**What this task involves:**
Without any of the pictures, set down the data below exactly.

───── Exercise input

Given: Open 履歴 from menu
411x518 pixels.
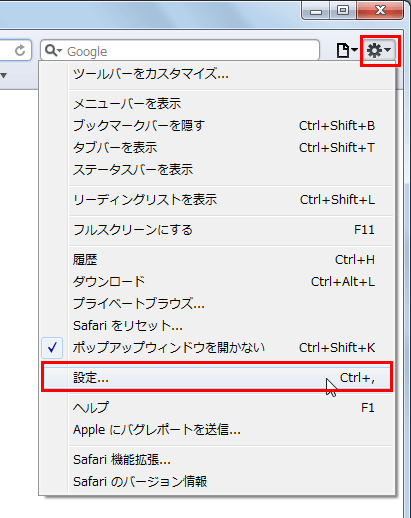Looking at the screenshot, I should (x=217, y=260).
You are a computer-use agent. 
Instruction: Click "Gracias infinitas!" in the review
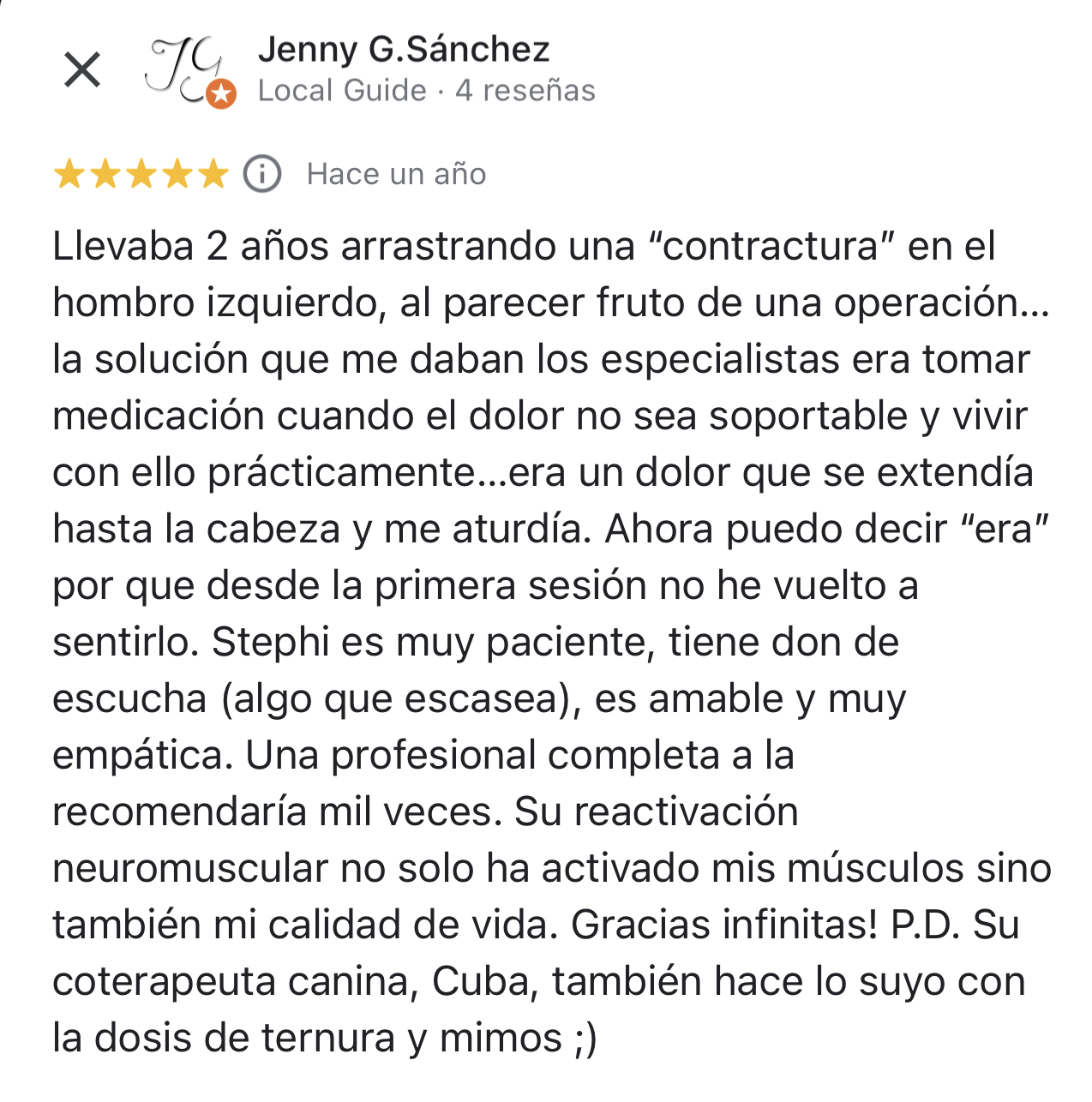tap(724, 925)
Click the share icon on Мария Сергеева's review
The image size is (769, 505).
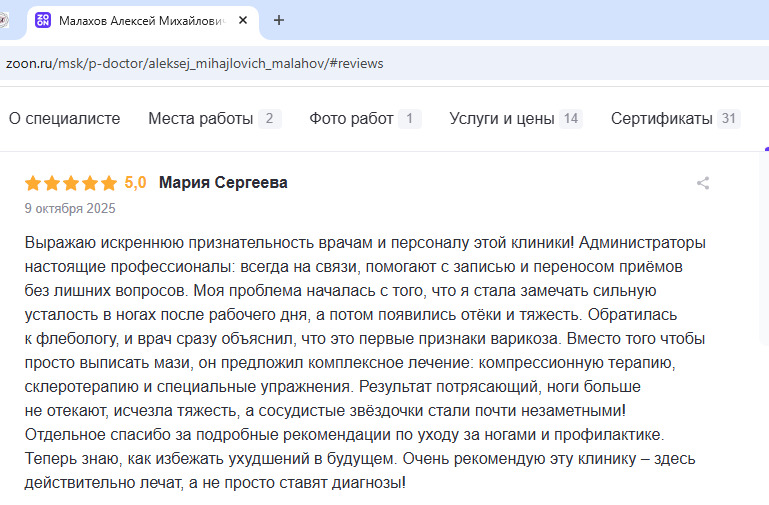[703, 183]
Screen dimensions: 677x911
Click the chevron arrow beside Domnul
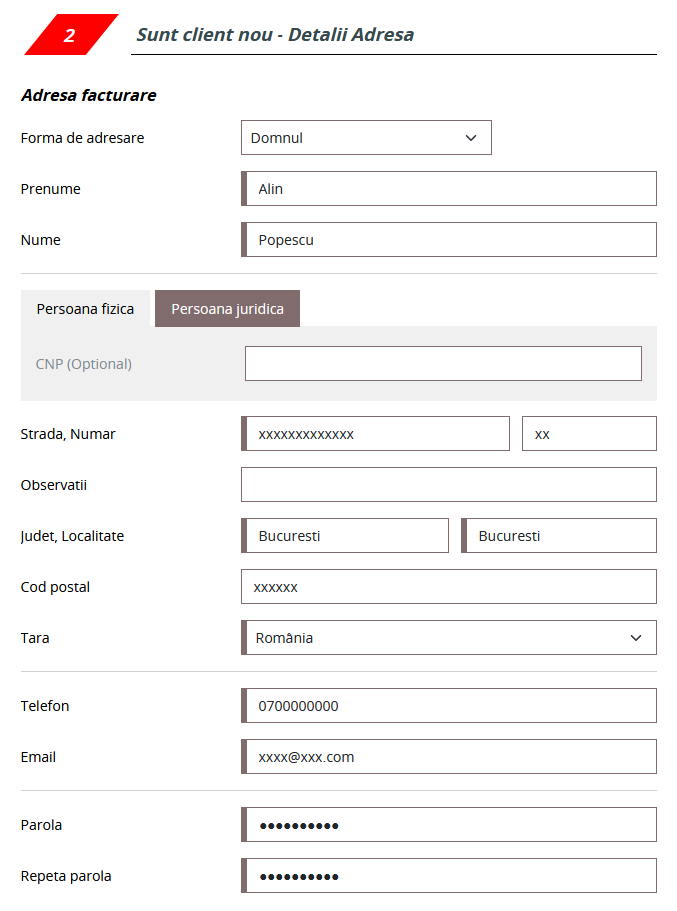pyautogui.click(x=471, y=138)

──────────

**Problem solution:**
Given: Open 履歴 from menu
411x518 pixels.
Looking at the screenshot, I should (x=217, y=260).
You are a computer-use agent. 
Instruction: Click "Gracias infinitas!" in the review
tap(724, 925)
Click the share icon on Мария Сергеева's review
The image size is (769, 505).
[703, 183]
Screen dimensions: 677x911
Click the chevron arrow beside Domnul
pyautogui.click(x=471, y=138)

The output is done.